Wo liegt die Uneinigkeit? Die Bullen glauben: Überverkauft + ETF-Unterstützung + die On-Chain-Ökologie ist nicht zusammengebrochen – damit wäre dieser Punkt ein Bottom-/Basisbereich. Die Bären achten auf die Funding Rate, die eher moderat und leicht positiv ist. Sie denken: Es ist noch nicht genug „ausgebrannt“, es muss noch eine weitere Runde geben. Aber was die Bären am meisten frustriert, ist – dass der Preis nicht mehr fällt. Bei 76 hat die Tages-Chart-„Buy-Zone“ bereits Signale geliefert; die Kernsicht, auf die die Bären warten – diese große Crash-„K“-Kerze – wurde seit letzter Woche bis jetzt nicht ausgelöst.

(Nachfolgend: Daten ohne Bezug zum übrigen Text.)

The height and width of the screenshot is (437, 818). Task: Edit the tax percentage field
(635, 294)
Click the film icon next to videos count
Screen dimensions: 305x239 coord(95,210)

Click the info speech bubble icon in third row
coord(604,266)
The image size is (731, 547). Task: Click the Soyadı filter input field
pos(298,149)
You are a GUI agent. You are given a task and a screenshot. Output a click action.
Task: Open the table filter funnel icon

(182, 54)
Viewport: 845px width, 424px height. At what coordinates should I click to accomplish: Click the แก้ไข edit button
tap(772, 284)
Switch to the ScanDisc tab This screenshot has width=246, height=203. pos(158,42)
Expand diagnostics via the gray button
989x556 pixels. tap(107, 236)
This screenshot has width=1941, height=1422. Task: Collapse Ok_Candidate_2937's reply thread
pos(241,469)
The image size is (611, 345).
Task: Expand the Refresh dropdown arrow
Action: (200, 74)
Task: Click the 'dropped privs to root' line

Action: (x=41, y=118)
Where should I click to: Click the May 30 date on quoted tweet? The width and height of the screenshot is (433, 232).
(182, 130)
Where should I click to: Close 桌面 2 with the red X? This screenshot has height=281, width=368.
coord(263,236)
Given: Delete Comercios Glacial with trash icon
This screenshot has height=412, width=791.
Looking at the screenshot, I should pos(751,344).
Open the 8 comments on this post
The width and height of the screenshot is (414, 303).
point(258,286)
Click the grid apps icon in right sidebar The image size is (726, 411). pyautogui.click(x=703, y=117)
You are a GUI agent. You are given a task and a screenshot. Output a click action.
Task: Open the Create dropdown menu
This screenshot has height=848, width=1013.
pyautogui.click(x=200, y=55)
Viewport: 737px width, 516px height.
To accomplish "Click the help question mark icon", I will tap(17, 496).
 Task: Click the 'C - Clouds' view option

Ich rufe nicht unbedingt „Kauft“, aber die Struktur steht so da: Die Unterstützung ist zweimal wirksam gewesen, das Volumen schrumpft, die Verkaufsorders zögern noch. Wenn 78,5 mit Volumen stabil darüber steht, ist 80,5 die erste Verteidigungslinie der Bären oben. Ein Durchbruch würde dann den beschleunigten Rückkauf (Short-Covering) auslösen. Wenn es umgekehrt erneut unter 76 fällt, muss die Story der Bullen neu bewertet werden.
Im Markt wartet immer jemand auf den letzten großen Abverkauf – und immer jemand im Bottom auf dem falschen Timing mit Verlusten auszusteigen. Diesmal entscheidet sich, wer recht behält, an der Frage, ob man 78,5 halten kann – ob die großen Player es wirklich durchbringen.
$SOL
#SOL分析 #底部博弈 #Kapitelflussrichtung
In den letzten 24 Stunden liegt die Schwankungsbreite unter 1,5 %, und im Handelsvolumen-Ranking steht $SOL auf Platz 9. 1,2 Milliarden US-Dollar wurden hier geparkt, doch der Preis wirkt, als wäre er mit Kleber festgehalten. Das ist kein Mangel an Kapital – vielmehr wartet das Kapital auf eine Richtung.
Bei den ETFs werden täglich 2,64 Millionen US-Dollar bewegt; historisch beträgt der Nettozufluss insgesamt 1,14 Milliarden US-Dollar. Retail ruft weiterhin im Fear-Index 25 „Es muss noch weiter fallen“. Aber nachdem $SOL vom Hoch um 73 % eingebrochen ist, wurde der Bereich von 76 bis 78 bereits dreimal wiederholt getestet. Jedes Mal, wenn man daraufhin nachgibt und wieder draufknallt, kommt der Kaufdruck zurück.
Wo liegt die Uneinigkeit? Die Bullen glauben: Überverkauft + ETF-Unterstützung + die On-Chain-Ökologie ist nicht zusammengebrochen – damit wäre dieser Punkt ein Bottom-/Basisbereich. Die Bären achten auf die Funding Rate, die eher moderat und leicht positiv ist. Sie denken: Es ist noch nicht genug „ausgebrannt“, es muss noch eine weitere Runde geben. Aber was die Bären am meisten frustriert, ist – dass der Preis nicht mehr fällt. Bei 76 hat die Tages-Chart-„Buy-Zone“ bereits Signale geliefert; die Kernsicht, auf die die Bären warten – diese große Crash-„K“-Kerze – wurde seit letzter Woche bis jetzt nicht ausgelöst.
Ich rufe nicht unbedingt „Kauft“, aber die Struktur steht so da: Die Unterstützung ist zweimal wirksam gewesen, das Volumen schrumpft, die Verkaufsorders zögern noch. Wenn 78,5 mit Volumen stabil darüber steht, ist 80,5 die erste Verteidigungslinie der Bären oben. Ein Durchbruch würde dann den beschleunigten Rückkauf (Short-Covering) auslösen. Wenn es umgekehrt erneut unter 76 fällt, muss die Story der Bullen neu bewertet werden.
Im Markt wartet immer jemand auf den letzten großen Abverkauf – und immer jemand im Bottom auf dem falschen Timing mit Verlusten auszusteigen. Diesmal entscheidet sich, wer recht behält, an der Frage, ob man 78,5 halten kann – ob die großen Player es wirklich durchbringen.